Dataset excerpts start
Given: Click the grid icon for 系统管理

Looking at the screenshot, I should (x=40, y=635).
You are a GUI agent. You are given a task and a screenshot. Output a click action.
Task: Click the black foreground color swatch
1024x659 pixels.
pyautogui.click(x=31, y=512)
Dataset excerpts end
## Exercise objective
In the entries above, change "grid icon" to "gear icon" and leave every other word as it is.

## Solved problem
Given: Click the gear icon for 系统管理

Looking at the screenshot, I should (x=40, y=635).
You are a GUI agent. You are given a task and a screenshot. Output a click action.
Task: Click the black foreground color swatch
1024x659 pixels.
pyautogui.click(x=31, y=512)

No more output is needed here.